There are lots of different models available to learn such a function, for instance (pairwise) ranking, to predict the star rating, or to return a confidence score from 0..1. We focus on purely content-based methods and ignore collaborative filtering and friends. In general, tags can help to better understand user choices and thus the preferences, which is why we focus on a solution that strongly relies on tags to improve the learning. However, finding good tags for movies can be very burdensome and also challenging because a movie might be better described by multiple tags that somehow need to be grouped together, or just because it is hard to find the right tag.

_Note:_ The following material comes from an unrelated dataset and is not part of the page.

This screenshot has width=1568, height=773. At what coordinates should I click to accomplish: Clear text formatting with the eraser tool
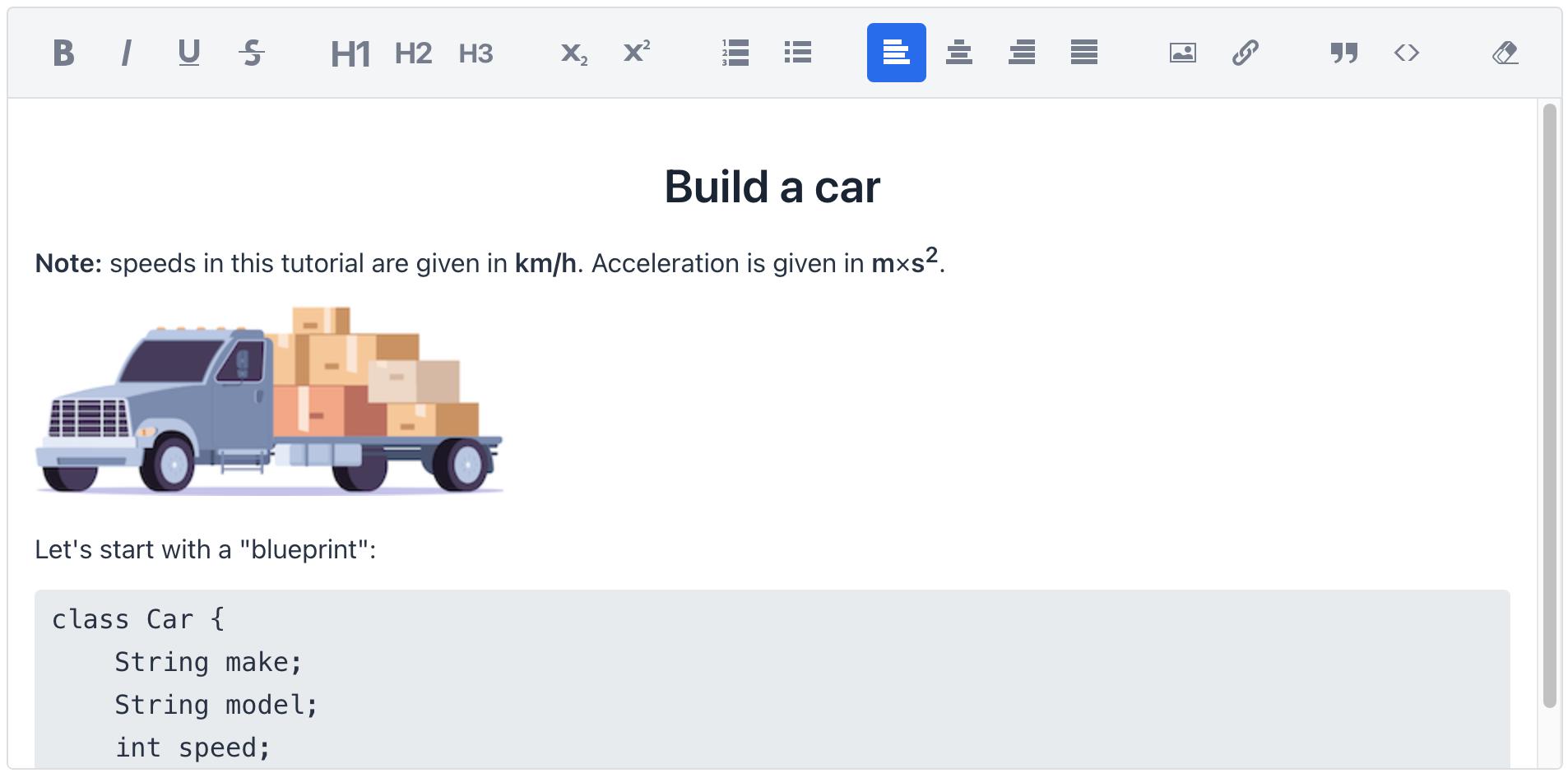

During our research, we stumbled about a paper for automatically tagging mails that inspired us to break new ground. Instead of explicitly describing the tags for a movie, we define the concept of virtual folders. In case of mail, this can be a folder for business, travel, or whatever. For movies, the idea is to put all movies that fit some criteria into a folder without adding any tags. For instance, all movies that might contain a specific music, or an actor, or the theme is a combination of cowboys and dystopia. A human might be able to see the pattern of a folder, but that is not necessary and usually the name of the folder will give sufficient hints.

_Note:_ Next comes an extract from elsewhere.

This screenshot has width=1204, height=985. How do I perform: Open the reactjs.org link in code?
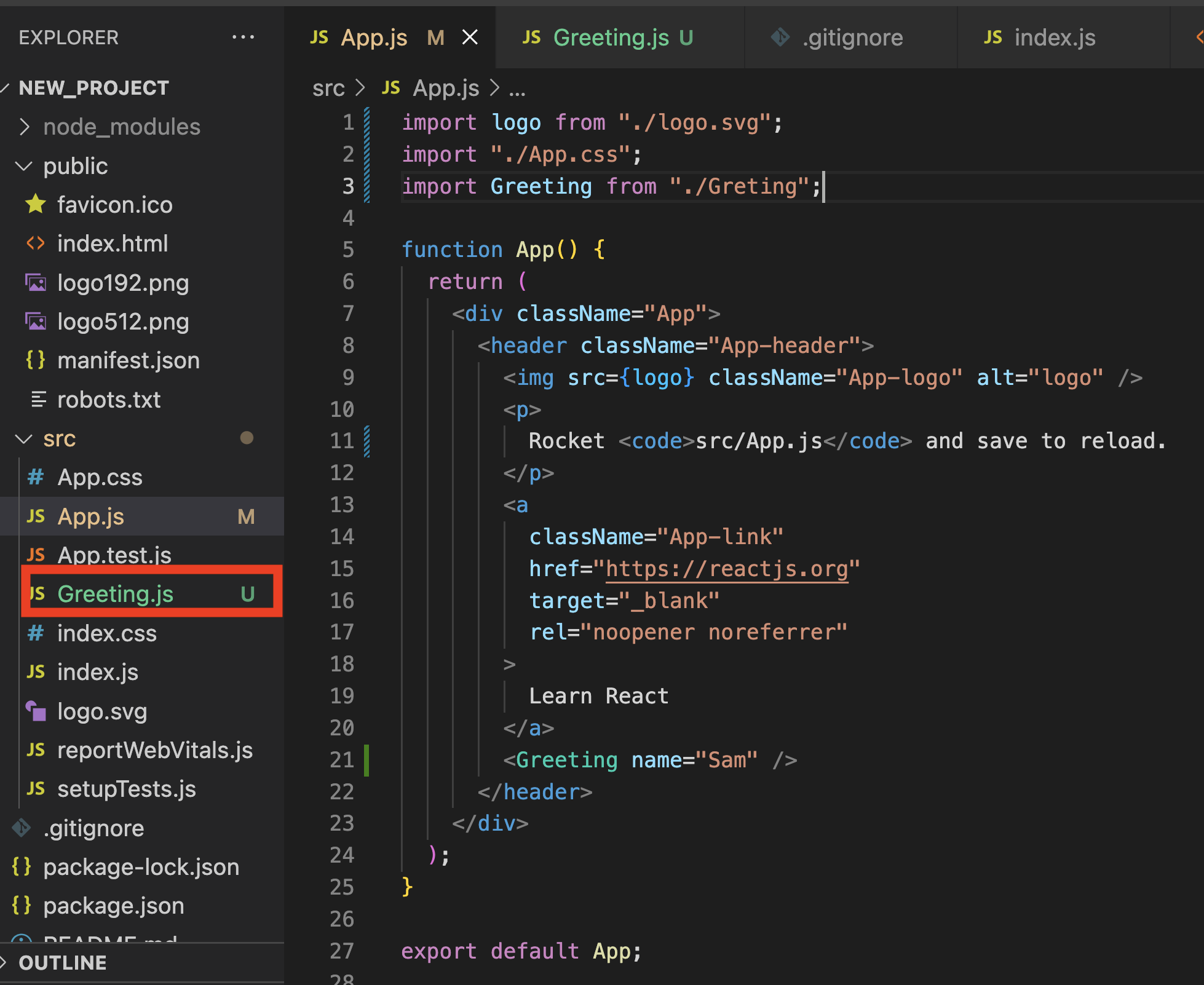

The idea is that all movies which are important for a user will be assigned to one or more virtual folders. This is a replacement for rating or tagging movies explicitly. In other words, all movies in a folder named “70s_music_disco” share a broader topic and all are liked by the user. Thus, virtual folders can be seen as a clustering of all positive movies a user has seen. In the simplest case, a user might fall-back to folders like ‘crime’, ‘comedy’, ‘scifi’ or ‘horror’ which can be refined later.
Finally, this leads to the notorious scenario where the data is described by arbitrary features and the goal is to predict a set of tags for each sample. The only difference is that now, tags might not be easily described with a single word, because a virtual folder might have a very complex criteria to match movies. Nevertheless, this does not prevent us from training a tag model. And after training, tags are not assigned to samples, but samples are assigned to folders.
Bottom line, we let a user describe its preferences by clustering movies into a set of virtual folders that are created by the user, where each movie can be present in more or more folders. Then, a model is trained to predict tags for unseen samples and these are added to the corresponding virtual folder -marked as new- to let the user decide if his/her mood fits a movie. This resembles an inverse tag model that is represented as a tree where each tag is a folder, filled with matching movies. However, we doubt that preferences can be modeled as single tags and we therefore believe that folders which represent more complex themes, are more appropriate to represent user preferences.